## Objective
Could you write out the items from the line with "Viewport: 1024px width, 573px" to the line with "Looking at the screenshot, I should pos(520,91)." again, swapping "icon" for "button" and leaving everything else the same?

— start of The records —

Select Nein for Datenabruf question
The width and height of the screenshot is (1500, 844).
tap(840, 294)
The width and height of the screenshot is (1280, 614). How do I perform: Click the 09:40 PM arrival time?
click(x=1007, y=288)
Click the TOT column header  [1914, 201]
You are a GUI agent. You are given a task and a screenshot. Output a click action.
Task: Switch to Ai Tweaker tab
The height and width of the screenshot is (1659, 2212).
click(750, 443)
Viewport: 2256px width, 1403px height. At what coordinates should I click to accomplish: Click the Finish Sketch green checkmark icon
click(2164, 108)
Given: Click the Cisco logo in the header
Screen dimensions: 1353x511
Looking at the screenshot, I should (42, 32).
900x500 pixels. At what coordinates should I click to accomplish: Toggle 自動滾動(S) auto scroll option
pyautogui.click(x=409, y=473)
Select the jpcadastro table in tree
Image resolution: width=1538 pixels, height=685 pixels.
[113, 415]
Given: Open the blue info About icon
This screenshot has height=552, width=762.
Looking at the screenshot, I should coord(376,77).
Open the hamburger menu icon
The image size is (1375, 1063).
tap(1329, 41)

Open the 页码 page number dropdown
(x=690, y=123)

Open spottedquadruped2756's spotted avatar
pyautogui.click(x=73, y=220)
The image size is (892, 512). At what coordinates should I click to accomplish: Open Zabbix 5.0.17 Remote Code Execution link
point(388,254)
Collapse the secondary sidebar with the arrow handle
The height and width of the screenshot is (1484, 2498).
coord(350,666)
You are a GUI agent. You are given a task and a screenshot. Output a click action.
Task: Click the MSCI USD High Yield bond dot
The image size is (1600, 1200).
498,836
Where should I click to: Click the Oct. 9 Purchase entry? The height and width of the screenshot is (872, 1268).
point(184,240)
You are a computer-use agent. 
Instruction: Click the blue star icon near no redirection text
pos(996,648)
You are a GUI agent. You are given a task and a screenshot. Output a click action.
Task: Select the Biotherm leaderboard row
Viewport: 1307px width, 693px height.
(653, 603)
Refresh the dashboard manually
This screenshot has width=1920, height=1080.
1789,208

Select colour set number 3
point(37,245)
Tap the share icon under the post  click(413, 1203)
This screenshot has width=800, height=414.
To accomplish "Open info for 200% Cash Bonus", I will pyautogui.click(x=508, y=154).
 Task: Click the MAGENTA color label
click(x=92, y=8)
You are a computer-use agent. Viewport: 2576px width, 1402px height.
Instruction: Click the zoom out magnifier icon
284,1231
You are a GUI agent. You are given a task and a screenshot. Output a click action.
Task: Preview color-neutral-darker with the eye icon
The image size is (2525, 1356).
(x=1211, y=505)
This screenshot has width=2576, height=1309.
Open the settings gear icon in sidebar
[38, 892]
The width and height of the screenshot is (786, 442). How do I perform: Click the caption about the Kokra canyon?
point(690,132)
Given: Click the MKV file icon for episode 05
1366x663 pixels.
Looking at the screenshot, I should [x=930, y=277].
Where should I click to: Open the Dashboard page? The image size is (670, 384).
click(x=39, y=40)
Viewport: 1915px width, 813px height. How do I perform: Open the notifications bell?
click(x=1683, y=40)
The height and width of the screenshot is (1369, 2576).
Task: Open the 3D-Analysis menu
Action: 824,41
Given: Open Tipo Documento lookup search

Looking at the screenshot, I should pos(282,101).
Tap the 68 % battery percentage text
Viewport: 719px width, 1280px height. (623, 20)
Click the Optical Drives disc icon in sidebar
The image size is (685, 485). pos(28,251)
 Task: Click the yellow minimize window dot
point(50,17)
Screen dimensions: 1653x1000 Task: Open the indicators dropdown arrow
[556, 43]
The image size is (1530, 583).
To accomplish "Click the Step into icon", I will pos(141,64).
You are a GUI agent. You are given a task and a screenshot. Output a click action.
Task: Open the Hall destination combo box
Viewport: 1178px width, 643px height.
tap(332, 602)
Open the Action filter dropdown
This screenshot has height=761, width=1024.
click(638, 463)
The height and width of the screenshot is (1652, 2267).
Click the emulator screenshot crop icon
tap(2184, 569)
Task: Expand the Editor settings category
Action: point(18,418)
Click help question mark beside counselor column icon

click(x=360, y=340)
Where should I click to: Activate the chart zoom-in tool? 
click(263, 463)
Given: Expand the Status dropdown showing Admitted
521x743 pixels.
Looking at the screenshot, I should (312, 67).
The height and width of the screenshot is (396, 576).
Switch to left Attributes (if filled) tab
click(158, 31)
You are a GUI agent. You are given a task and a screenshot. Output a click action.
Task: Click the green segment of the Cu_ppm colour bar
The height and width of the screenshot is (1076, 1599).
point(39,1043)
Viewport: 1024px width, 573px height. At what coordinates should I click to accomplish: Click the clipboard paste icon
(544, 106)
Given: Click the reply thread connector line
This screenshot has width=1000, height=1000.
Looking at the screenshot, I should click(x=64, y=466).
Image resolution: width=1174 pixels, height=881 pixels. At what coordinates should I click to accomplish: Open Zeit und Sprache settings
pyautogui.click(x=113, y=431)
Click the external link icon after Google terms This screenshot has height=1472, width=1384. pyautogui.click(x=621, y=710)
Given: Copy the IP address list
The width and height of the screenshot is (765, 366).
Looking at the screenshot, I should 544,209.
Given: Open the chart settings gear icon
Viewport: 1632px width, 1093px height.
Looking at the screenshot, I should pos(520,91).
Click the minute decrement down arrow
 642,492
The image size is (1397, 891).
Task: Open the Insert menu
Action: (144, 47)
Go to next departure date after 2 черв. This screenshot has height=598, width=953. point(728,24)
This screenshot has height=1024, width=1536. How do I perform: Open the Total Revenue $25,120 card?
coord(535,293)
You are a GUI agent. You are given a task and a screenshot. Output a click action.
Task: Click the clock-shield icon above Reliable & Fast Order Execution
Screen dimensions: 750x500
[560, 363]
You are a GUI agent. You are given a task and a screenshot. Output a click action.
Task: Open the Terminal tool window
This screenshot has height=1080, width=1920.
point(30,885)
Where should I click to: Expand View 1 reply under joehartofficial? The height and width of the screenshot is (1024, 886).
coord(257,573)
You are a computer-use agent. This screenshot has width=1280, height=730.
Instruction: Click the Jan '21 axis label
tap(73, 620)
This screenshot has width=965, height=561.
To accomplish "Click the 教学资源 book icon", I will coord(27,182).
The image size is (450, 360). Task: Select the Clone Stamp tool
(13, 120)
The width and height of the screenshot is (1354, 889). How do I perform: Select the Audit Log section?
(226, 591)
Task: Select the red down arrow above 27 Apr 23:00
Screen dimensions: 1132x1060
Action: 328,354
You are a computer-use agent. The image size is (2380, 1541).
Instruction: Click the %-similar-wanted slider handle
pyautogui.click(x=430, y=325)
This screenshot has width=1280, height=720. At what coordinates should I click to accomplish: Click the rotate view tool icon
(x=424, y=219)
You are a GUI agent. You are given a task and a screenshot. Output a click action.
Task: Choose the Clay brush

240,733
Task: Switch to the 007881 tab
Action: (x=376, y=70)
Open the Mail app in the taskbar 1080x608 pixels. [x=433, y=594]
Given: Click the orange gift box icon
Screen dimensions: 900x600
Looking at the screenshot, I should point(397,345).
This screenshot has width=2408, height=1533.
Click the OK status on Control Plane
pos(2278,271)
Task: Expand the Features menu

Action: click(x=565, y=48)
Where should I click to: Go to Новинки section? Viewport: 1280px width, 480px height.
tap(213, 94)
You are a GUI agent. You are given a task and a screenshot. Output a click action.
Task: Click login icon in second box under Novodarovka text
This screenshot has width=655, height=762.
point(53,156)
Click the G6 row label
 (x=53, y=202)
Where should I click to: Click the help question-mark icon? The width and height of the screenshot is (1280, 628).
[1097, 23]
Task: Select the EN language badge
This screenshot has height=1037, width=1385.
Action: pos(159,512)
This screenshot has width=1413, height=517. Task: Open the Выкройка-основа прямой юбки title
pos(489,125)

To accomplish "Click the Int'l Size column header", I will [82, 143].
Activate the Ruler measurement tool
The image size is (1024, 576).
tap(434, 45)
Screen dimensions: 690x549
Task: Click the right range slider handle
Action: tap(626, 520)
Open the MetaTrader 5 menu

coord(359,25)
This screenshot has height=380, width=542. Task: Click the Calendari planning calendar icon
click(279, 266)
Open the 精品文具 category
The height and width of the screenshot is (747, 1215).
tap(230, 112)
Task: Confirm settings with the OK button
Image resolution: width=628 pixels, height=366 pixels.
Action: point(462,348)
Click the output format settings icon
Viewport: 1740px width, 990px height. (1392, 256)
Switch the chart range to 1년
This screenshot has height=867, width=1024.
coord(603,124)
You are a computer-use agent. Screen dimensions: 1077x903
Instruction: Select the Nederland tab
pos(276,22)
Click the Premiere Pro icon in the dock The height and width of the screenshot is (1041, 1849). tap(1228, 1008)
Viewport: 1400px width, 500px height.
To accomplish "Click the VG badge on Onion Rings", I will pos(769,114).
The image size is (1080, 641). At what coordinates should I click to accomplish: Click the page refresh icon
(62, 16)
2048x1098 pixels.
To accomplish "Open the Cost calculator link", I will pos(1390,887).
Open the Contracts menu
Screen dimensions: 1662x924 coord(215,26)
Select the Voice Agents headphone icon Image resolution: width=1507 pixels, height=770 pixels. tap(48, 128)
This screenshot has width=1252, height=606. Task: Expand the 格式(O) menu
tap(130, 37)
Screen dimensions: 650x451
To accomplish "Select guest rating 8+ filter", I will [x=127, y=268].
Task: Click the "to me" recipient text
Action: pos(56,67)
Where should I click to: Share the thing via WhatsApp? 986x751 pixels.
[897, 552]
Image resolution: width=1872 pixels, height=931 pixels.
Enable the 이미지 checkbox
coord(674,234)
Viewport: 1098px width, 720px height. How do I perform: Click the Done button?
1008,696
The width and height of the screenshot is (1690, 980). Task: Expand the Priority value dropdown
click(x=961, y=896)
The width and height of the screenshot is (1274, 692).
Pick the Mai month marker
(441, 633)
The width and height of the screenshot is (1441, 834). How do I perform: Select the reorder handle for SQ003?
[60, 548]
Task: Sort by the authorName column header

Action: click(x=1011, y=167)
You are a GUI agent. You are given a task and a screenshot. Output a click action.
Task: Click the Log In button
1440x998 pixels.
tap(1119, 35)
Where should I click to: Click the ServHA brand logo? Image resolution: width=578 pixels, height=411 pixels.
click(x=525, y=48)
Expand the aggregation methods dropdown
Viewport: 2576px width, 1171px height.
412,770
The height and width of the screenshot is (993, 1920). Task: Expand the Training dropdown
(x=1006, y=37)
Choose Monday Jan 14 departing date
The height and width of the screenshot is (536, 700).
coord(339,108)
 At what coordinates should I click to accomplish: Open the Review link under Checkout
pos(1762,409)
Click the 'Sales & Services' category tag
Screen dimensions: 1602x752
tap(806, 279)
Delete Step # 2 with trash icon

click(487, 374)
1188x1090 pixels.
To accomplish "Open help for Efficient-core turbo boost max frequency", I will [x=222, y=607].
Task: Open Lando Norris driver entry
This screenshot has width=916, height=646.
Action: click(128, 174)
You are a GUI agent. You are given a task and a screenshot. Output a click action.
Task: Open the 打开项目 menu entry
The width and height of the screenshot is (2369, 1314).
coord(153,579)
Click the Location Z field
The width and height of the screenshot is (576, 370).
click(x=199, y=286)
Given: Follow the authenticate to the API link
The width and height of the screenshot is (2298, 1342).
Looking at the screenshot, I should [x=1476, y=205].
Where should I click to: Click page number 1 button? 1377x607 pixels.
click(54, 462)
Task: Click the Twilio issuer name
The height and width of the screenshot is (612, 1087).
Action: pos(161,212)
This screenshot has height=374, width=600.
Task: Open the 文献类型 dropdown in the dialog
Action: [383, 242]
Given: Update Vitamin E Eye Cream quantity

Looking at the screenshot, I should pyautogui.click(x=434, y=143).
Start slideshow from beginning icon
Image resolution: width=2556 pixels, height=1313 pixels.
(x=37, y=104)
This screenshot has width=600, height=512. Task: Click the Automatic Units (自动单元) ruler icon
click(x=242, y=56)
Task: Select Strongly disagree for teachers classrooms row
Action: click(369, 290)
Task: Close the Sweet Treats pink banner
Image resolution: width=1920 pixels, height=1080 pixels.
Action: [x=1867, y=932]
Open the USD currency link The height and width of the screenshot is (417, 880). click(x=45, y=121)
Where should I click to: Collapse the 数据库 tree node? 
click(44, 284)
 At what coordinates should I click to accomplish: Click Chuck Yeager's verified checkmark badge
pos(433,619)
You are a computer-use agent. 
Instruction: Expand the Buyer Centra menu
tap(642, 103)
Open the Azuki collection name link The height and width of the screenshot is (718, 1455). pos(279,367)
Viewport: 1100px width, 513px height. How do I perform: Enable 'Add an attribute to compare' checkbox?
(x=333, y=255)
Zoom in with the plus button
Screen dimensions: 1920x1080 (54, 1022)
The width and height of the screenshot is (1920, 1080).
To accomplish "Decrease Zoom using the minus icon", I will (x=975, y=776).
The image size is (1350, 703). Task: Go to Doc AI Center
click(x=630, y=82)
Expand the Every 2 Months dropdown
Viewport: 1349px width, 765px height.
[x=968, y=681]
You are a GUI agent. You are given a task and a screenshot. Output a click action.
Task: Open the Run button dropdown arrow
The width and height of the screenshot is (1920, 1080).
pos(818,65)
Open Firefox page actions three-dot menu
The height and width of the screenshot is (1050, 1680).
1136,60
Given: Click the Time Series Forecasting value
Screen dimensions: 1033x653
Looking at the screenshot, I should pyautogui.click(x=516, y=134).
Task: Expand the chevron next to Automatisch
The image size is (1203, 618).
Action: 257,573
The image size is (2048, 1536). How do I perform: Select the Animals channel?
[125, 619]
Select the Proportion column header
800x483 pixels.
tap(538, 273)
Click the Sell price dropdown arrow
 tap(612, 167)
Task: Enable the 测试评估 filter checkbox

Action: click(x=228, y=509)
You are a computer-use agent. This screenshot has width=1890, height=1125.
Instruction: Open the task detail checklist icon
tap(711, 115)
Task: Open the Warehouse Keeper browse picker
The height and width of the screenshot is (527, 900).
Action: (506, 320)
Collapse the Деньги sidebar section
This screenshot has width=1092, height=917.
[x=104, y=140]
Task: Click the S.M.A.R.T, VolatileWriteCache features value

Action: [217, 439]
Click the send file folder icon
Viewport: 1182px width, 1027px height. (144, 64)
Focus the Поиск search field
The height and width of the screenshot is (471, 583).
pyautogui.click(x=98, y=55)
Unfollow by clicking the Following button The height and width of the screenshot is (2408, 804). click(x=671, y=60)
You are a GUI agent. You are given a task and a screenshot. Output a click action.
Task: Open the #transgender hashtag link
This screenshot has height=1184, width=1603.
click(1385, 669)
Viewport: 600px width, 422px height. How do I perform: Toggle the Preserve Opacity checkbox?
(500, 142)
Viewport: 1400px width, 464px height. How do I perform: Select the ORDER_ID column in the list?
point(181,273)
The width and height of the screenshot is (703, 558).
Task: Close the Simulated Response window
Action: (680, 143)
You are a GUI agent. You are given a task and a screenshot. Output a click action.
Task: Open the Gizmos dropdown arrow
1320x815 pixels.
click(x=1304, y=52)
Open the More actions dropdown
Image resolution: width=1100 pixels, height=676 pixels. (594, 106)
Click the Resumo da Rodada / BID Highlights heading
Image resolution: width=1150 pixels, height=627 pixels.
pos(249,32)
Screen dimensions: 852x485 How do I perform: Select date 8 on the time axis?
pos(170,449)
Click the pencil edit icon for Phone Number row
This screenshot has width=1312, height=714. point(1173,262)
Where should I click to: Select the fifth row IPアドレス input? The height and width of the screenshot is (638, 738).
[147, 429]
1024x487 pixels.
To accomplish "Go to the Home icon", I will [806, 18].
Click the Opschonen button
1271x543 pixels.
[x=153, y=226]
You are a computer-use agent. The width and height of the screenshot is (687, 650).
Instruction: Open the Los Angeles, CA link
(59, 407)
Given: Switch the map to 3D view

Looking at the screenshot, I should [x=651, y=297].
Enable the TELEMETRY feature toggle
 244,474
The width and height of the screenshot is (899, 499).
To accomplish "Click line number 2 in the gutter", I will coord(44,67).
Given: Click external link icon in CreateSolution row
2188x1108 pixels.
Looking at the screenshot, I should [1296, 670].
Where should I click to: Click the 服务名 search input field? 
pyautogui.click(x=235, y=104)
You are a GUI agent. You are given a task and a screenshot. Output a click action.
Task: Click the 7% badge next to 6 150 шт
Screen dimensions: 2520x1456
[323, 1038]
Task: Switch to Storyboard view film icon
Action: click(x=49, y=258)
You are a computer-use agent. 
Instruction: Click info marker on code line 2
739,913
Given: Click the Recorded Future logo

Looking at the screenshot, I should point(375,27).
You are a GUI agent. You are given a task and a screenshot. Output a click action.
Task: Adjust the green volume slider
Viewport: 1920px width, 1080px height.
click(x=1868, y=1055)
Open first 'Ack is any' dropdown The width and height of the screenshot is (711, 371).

— end of The records —

## Task output
Viewport: 1024px width, 573px height. At what coordinates should I click to accomplish: Click the clipboard paste button
(544, 106)
Given: Click the reply thread connector line
This screenshot has width=1000, height=1000.
Looking at the screenshot, I should click(x=64, y=466).
Image resolution: width=1174 pixels, height=881 pixels. At what coordinates should I click to accomplish: Open Zeit und Sprache settings
pyautogui.click(x=113, y=431)
Click the external link button after Google terms This screenshot has height=1472, width=1384. pyautogui.click(x=621, y=710)
Given: Copy the IP address list
The width and height of the screenshot is (765, 366).
Looking at the screenshot, I should 544,209.
Given: Open the chart settings gear button
Viewport: 1632px width, 1093px height.
Looking at the screenshot, I should pos(520,91).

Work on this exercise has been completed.